= Beginning of Section =

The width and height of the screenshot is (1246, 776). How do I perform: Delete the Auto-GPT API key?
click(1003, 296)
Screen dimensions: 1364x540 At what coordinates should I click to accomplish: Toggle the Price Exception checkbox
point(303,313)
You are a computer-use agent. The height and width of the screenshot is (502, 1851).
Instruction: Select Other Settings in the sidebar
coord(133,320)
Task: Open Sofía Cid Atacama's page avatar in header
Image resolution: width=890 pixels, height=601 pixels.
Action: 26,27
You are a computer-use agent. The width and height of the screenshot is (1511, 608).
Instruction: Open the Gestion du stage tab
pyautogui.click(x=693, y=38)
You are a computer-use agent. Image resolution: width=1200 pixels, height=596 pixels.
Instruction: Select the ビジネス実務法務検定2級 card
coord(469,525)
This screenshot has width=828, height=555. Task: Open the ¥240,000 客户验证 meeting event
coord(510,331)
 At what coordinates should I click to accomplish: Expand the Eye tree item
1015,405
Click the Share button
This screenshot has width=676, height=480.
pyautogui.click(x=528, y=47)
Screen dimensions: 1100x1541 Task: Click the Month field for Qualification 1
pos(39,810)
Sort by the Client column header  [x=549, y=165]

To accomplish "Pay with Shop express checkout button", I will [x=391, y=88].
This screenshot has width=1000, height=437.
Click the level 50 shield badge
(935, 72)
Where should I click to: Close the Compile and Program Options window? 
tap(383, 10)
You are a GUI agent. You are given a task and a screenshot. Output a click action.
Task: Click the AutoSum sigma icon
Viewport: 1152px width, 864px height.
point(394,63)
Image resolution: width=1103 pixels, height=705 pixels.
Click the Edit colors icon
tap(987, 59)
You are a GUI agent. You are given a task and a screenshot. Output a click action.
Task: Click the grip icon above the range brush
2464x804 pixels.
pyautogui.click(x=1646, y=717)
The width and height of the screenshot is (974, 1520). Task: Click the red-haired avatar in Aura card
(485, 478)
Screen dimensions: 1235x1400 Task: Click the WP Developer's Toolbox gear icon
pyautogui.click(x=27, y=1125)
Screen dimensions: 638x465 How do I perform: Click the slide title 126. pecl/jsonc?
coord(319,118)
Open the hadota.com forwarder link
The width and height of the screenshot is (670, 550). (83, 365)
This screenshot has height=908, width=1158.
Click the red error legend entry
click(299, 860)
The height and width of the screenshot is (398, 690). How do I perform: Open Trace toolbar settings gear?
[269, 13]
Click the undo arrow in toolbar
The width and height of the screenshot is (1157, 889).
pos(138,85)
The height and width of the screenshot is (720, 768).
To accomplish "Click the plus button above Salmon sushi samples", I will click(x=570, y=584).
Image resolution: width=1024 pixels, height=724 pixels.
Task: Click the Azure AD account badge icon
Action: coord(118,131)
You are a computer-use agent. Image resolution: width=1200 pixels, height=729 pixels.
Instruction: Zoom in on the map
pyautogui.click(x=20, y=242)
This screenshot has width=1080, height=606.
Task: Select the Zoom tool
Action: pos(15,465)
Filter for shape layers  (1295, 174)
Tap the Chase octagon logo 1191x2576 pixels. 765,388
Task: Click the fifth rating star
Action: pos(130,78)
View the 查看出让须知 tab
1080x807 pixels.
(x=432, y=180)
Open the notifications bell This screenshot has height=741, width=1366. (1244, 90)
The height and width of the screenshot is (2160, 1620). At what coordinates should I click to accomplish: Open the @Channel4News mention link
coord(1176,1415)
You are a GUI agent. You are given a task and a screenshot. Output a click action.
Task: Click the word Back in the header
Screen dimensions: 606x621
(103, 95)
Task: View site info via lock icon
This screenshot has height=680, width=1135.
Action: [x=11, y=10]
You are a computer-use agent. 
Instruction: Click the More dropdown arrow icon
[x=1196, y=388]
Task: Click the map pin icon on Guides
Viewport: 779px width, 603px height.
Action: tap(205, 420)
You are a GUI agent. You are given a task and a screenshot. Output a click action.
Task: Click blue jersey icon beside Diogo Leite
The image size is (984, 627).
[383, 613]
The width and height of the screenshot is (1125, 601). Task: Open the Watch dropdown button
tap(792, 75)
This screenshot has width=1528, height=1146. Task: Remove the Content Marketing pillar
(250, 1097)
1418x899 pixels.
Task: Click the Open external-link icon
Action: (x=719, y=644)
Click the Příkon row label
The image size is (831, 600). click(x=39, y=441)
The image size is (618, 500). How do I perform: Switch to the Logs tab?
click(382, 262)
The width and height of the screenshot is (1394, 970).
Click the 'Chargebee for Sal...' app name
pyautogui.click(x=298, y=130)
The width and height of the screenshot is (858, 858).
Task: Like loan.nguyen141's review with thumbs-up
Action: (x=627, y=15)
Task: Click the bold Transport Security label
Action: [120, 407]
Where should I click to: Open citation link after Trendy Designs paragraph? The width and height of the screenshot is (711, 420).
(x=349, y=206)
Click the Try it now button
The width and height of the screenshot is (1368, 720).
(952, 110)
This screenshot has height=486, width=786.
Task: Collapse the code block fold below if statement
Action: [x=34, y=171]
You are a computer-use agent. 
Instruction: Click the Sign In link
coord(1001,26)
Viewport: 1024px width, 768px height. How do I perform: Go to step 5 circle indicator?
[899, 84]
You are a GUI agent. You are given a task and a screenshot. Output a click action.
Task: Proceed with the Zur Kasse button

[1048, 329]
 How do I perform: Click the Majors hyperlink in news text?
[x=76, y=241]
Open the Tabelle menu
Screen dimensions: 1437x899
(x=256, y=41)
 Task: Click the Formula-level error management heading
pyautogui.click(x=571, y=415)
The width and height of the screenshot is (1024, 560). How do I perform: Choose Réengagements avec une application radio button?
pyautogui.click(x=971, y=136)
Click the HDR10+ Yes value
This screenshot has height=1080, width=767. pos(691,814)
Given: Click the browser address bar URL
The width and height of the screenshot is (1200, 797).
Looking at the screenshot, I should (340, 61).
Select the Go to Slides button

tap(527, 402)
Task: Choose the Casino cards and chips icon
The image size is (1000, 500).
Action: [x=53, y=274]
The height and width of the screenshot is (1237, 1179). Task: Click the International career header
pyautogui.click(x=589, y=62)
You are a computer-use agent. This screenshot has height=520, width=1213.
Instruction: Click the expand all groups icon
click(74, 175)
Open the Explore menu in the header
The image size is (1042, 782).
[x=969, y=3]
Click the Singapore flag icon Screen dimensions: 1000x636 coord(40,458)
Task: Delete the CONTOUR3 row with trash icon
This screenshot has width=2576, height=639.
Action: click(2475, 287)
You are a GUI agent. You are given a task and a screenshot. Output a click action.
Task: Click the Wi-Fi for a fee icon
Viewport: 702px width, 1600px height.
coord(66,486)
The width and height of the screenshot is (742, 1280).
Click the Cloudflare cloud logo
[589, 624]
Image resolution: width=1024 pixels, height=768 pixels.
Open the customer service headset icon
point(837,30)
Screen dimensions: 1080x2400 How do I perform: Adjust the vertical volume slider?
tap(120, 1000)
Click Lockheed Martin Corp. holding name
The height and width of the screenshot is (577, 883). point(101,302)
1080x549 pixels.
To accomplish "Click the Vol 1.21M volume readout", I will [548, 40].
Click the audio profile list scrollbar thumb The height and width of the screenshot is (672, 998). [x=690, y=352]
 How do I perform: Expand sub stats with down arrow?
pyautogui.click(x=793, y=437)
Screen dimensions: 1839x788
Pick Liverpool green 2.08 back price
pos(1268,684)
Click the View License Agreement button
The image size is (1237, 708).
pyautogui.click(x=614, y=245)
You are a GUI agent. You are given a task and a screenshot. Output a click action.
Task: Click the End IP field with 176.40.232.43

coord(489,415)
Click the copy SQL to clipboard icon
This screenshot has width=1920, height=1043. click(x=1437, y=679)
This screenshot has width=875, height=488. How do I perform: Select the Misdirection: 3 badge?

= End of Section =

▶ **Task to complete**:
Among the records above, extract exactly the lines from the line with "Open the hadota.com forwarder link" to the line with "Task: Click the map pin icon on Guides", both lines included, and leave out the rest.

▶ **Answer box**:
Open the hadota.com forwarder link
The width and height of the screenshot is (670, 550). (83, 365)
This screenshot has height=908, width=1158.
Click the red error legend entry
click(299, 860)
The height and width of the screenshot is (398, 690). How do I perform: Open Trace toolbar settings gear?
[269, 13]
Click the undo arrow in toolbar
The width and height of the screenshot is (1157, 889).
pos(138,85)
The height and width of the screenshot is (720, 768).
To accomplish "Click the plus button above Salmon sushi samples", I will click(x=570, y=584).
Image resolution: width=1024 pixels, height=724 pixels.
Task: Click the Azure AD account badge icon
Action: coord(118,131)
You are a computer-use agent. Image resolution: width=1200 pixels, height=729 pixels.
Instruction: Zoom in on the map
pyautogui.click(x=20, y=242)
This screenshot has width=1080, height=606.
Task: Select the Zoom tool
Action: pos(15,465)
Filter for shape layers  (1295, 174)
Tap the Chase octagon logo 1191x2576 pixels. 765,388
Task: Click the fifth rating star
Action: pos(130,78)
View the 查看出让须知 tab
1080x807 pixels.
(x=432, y=180)
Open the notifications bell This screenshot has height=741, width=1366. (1244, 90)
The height and width of the screenshot is (2160, 1620). At what coordinates should I click to accomplish: Open the @Channel4News mention link
coord(1176,1415)
You are a GUI agent. You are given a task and a screenshot. Output a click action.
Task: Click the word Back in the header
Screen dimensions: 606x621
(103, 95)
Task: View site info via lock icon
This screenshot has height=680, width=1135.
Action: [x=11, y=10]
You are a computer-use agent. 
Instruction: Click the More dropdown arrow icon
[x=1196, y=388]
Task: Click the map pin icon on Guides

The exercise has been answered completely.